To Thorp, collaboration between all healthcare professionals and the opportunity to share ideas to make decisions around individual patient options is “absolutely key” to high-quality care. “This should not be revised,” she states. Rather, she believes more clearly defined “streamlined” MDT meetings could improve productivity and speed up diagnoses.
Thorp shares that a joint survey between Thiscovery and the RCR was recently sent to all staff who attend MDT meetings, to which they received 1,455 responses. They found that respondents reported the value of MDT working as well as MDT meetings, but inefficiency was frequently flagged as an issue concerning the latter.
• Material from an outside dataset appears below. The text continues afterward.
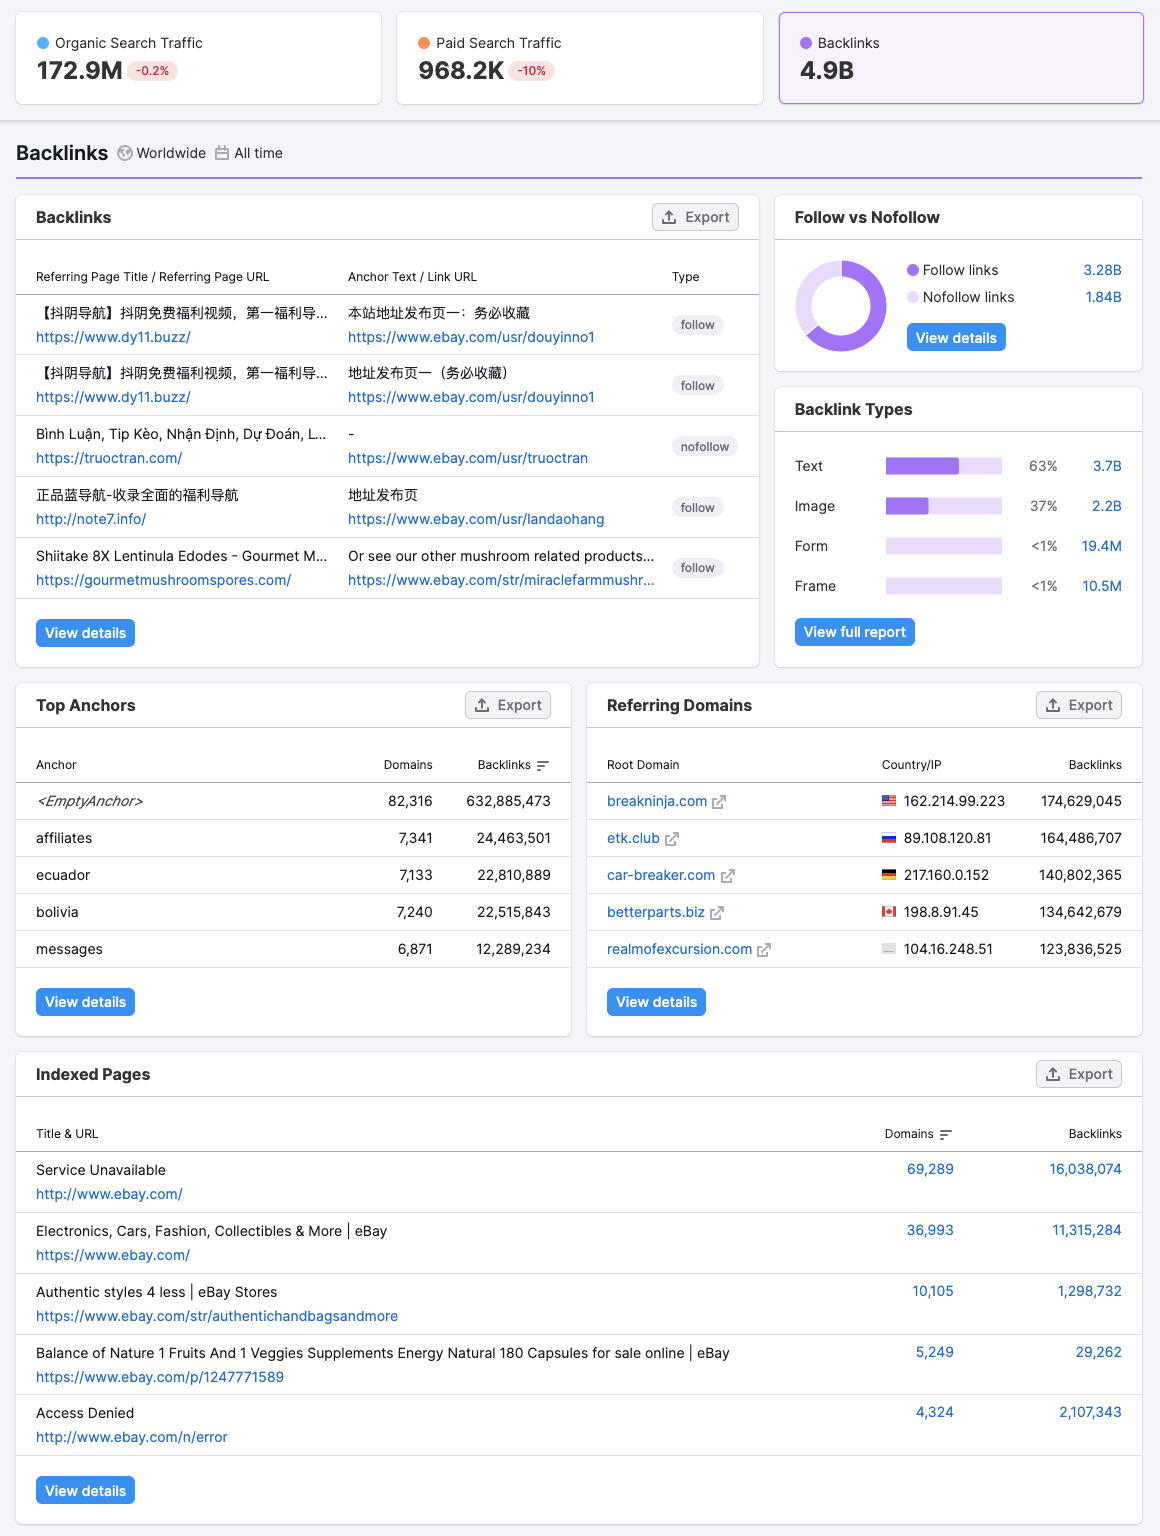The width and height of the screenshot is (1160, 1536).
Task: Click the US flag icon beside 162.214.99.223
Action: (x=888, y=800)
“We are spending more and more time in MDT meetings,” Thorp says. “When they were initially developed, it was the view that every patient must be discussed to prevent one doctor from determining the care pathway with no oversight and therefore introducing variation in care. Now unfortunately, there is still a lot of unwarranted variation even with MDT meetings.”
Thorp states that a “lighter degree of scrutiny” is needed to seize the potential of MDT meetings as a vehicle for collaboration and a platform for the patient voice. Currently, clinicians must discuss patient cases in MDT meetings before initiating treatment, which can slow down diagnoses if the meeting occurs once weekly, Thorp explains.
She continues: “We’re not looking to stop MDT meetings. They have great potential to improve standards for care, but we need to reassess what they’re for. Are they just a forum to discuss lots of patients? We’ve gone a little too far down the path of dependence on MDT-backed decision making. Clinicians need to be confident that we won’t be criticised or taken to court if a patient wasn’t discussed in the MDT. This reassurance must come from the Royal Colleges, NHS England and the Department of Health and Social Care.”
“Once-in-a-decade opportunity”
Expected in early 2026, Peddu hopes that the NHS 10-year plan for cancer care will take “all of these factors into consideration and ensure that there’s seamless delivery of the service without super-rounded bureaucracy or multiple ring-fencing of everything”.
Conversely, if the plan continues to propose change without consideration of limiting processes, he believes that “suboptimal delivery” of cancer care will lead to poorer outcomes for patients. “It’s a once-in-a-decade opportunity,” Peddu concludes, as he and others now await the release of the national cancer strategy in the coming months.